**What is needed**
Among the lines below, restate word for word only those from the line with "has width=1340, height=1188." through the line with "This screenshot has height=833, width=1024.", with both end lines kept.

**Data to use**
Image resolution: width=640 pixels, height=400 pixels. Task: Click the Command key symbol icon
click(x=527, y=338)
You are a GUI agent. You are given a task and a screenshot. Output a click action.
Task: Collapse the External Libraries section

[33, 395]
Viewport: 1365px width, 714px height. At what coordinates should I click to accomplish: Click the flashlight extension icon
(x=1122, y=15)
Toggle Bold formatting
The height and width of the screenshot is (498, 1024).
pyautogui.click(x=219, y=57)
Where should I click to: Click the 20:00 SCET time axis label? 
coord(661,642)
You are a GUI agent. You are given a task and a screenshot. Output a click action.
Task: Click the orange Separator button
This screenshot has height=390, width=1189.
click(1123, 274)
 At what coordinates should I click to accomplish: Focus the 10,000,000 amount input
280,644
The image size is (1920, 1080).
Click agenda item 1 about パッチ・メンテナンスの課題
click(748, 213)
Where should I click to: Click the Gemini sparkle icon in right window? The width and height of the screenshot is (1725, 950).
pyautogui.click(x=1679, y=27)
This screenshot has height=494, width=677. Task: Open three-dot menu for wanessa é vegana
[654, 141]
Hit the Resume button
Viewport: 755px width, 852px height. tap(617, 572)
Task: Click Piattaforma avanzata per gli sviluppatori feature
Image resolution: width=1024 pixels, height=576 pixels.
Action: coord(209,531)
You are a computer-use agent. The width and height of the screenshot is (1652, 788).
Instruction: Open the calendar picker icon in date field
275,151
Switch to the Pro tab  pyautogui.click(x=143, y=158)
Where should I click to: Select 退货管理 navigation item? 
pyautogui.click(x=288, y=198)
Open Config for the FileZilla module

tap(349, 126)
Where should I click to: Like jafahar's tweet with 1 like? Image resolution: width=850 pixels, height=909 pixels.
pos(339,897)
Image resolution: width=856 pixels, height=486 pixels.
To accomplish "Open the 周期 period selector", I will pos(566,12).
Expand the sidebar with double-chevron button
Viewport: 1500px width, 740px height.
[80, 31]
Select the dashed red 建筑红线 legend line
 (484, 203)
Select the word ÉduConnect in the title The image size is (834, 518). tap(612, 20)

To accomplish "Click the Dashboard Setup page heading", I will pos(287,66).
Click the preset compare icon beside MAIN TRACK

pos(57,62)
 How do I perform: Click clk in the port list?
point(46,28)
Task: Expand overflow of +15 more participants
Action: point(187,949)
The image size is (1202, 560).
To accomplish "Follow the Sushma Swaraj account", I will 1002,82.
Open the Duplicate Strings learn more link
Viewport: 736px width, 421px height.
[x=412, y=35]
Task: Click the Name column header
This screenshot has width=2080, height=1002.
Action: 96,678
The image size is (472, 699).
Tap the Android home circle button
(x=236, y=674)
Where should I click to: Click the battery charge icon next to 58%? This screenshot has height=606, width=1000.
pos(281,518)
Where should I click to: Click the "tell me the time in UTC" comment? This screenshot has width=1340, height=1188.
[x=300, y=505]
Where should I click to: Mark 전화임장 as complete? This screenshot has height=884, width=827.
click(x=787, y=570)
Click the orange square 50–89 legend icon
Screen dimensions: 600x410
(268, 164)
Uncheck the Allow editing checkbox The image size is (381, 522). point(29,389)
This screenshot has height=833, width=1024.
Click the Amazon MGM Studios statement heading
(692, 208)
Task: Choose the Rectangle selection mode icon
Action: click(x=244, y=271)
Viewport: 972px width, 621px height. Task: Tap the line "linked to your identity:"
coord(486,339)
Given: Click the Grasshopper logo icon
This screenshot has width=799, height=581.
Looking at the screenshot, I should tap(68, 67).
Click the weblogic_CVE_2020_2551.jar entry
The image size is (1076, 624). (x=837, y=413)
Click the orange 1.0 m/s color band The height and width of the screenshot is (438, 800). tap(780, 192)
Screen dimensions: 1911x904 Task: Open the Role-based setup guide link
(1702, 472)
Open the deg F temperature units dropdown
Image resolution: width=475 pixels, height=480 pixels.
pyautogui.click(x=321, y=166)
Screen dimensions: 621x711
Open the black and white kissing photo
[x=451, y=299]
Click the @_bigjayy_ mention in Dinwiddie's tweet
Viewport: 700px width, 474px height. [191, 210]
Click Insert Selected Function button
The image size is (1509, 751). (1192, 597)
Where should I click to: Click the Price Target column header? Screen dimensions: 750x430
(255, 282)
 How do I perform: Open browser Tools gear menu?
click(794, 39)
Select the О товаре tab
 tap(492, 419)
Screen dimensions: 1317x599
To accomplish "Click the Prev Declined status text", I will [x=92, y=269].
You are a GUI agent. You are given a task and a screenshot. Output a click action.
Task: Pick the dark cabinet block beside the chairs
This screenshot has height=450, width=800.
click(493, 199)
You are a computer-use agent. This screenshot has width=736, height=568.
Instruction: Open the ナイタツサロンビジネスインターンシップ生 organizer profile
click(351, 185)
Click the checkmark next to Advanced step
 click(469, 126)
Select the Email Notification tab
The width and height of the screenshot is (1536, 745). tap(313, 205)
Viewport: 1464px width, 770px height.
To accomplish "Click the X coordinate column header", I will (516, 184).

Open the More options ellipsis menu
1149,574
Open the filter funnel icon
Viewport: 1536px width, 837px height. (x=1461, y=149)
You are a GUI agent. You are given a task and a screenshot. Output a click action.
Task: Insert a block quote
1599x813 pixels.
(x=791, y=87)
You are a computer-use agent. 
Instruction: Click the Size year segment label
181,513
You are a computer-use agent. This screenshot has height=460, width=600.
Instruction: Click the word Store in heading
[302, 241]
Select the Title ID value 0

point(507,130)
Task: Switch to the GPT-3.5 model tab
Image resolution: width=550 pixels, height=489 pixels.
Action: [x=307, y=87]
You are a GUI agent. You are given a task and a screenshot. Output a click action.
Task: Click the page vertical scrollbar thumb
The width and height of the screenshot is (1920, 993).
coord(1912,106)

**Answer to the exercise**
Where should I click to: Click the "tell me the time in UTC" comment? This screenshot has width=1340, height=1188.
[x=300, y=505]
Where should I click to: Mark 전화임장 as complete? This screenshot has height=884, width=827.
click(x=787, y=570)
Click the orange square 50–89 legend icon
Screen dimensions: 600x410
(268, 164)
Uncheck the Allow editing checkbox The image size is (381, 522). point(29,389)
This screenshot has height=833, width=1024.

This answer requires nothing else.